**** Selected extract

✅ What is Google Antigravity
- Google Antigravity is an 'agent-first' AI programming environment (IDE + agent orchestration tool) released/public preview by Google in November 2025
- Its positioning is not as a traditional 'AI only provides code completion/suggestions' auxiliary tool, but rather gives AI agents (intelligent agents) higher autonomy - enabling them to plan tasks (plan), execute code (write/run), test & verify (test/verify), thereby automating many processes in software development.
- It supports multiple large language models (LLMs), including not only Google's own Gemini 3 Pro, but also models like Claude Sonnet 4.5 and open-source GPT‑OSS.
- Google claims that it is currently in a free preview stage (public preview), free for individual developers, and provides 'generous quotas/rate limits'.

********

*Task to carry out*: Please name the large language models that the Google Antigravity text lists as supported.

**** Source data

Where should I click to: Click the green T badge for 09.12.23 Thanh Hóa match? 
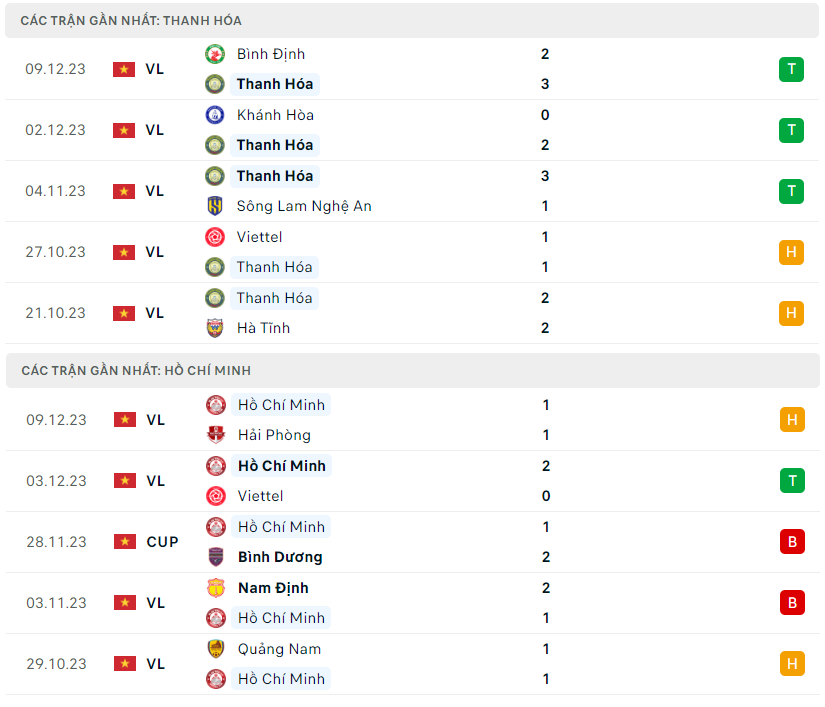coord(791,69)
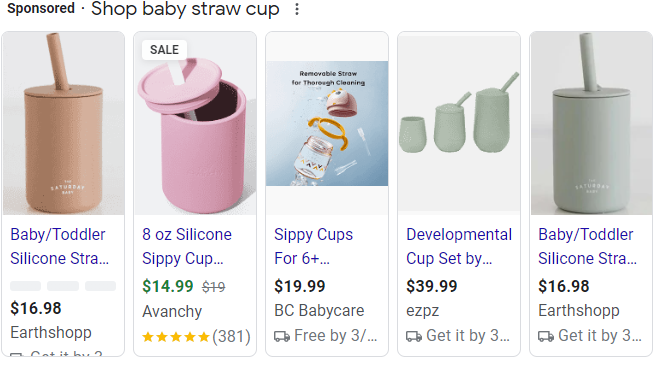Image resolution: width=659 pixels, height=369 pixels.
Task: Open the 8 oz Silicone Sippy Cup link
Action: pyautogui.click(x=187, y=246)
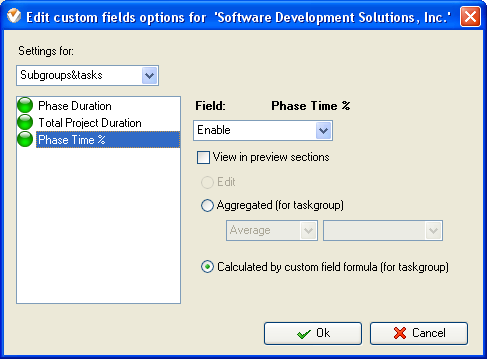Click the app logo icon in title bar
This screenshot has width=487, height=360.
coord(14,16)
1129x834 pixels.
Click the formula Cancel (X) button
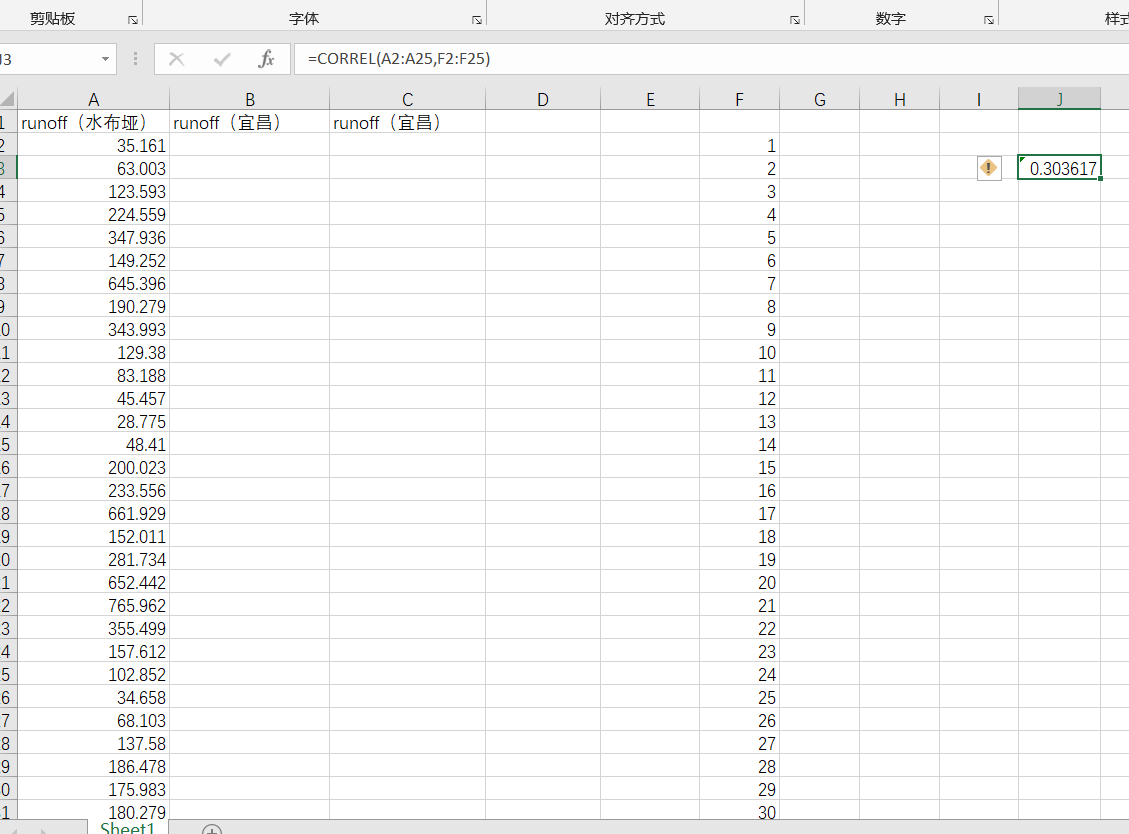point(177,59)
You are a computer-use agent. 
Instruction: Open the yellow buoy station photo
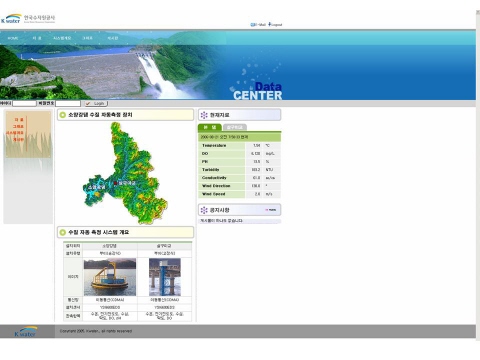click(110, 277)
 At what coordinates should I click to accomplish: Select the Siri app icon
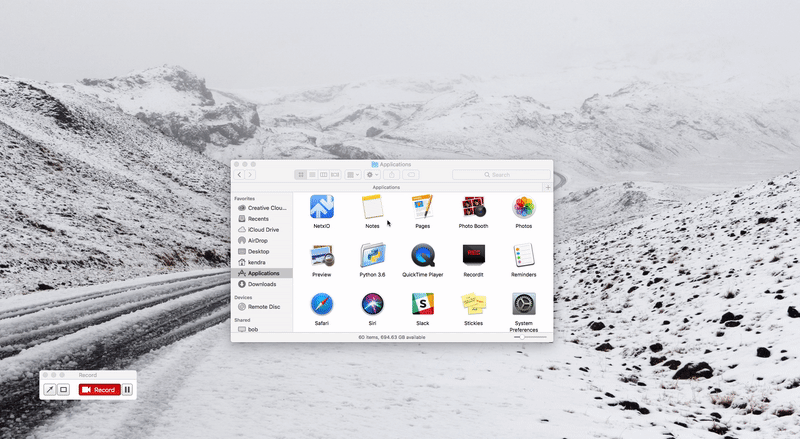tap(372, 304)
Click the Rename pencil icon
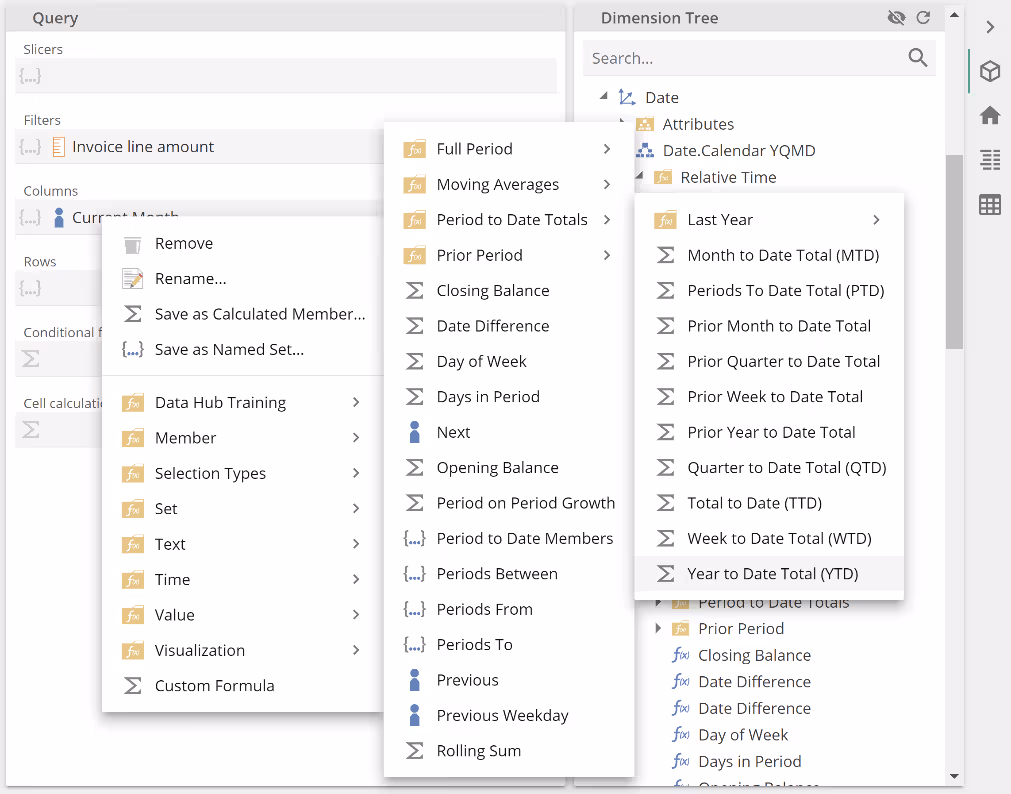 click(x=132, y=279)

********

*Task result*: Google's Gemini 3 Pro, Claude Sonnet 4.5, and the open-source GPT‑OSS.